Выбрать главу
      Сурово смотрит военком на стриженых ребят. Мне брат как будто незнаком — ведь он уже солдат!
      Уходит Саша на войну, а мне туда нельзя. Я за рукав его тяну, бегу вприпрыжку я.
      Вот мать с расстроенным лицом, вот хмурится отец. А в небе дымно-голубом уже стучит свинец.
      Там «ястребок» и «мессершмитт» в лихом бою сошлись, и «мессершмитт», свинцом пробит, сгорая,           рухнул вниз. И «ястребок» в голубизну уносит хвост огня… Уходит Саша на войну и не берет меня.
      Уходит, чтобы отвести от всех от нас беду. Мне б только малость подрасти, и я за ним уйду!

* * *
     Зима сорок второго, жестокая зима. Безлюдна и сурова простуженная тьма.      И городку не спится — к нему все ближе фронт, багровые зарницы кромсают горизонт.      То вскинутся зенитки, то взрывом дом качнет, то ветер у калитки уныло выть начнет.      А я прижмусь к печурке и вдруг в тиши ночной услышу — ходит «юнкерс» кругами надо мной.      Он в черном небе рыщет, не устает кружить, меня в потемках ищет, чтобы меня убить.

В. Воробьев

ИЗ ВОСПОМИНАНИЙ

Рис. С. Можаевой.

ПЕРВЫЙ ДЕНЬ

Весна 1943 года. Наша маршевая рота прибыла на передовую. Солдаты в роте были всякие — и молодые, и пожилые, и обстрелянные, и те, кто еще, как я, пороху не нюхал.
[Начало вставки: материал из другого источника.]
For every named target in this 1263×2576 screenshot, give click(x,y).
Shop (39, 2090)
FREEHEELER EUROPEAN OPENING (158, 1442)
И все мы были вконец измучены сначала бездельем в запасном полку, а потом поспешным маршем к фронту.

Стоим, озираемся, смотрим — попали в артиллерию. Я думал, сейчас нас к пушкам поставят и будут учить стрелять. А командир дивизиона, решительный такой, высоченный капитан, встал перед строем и говорит:

— Кто, ребята, сапожники — два шага вперед!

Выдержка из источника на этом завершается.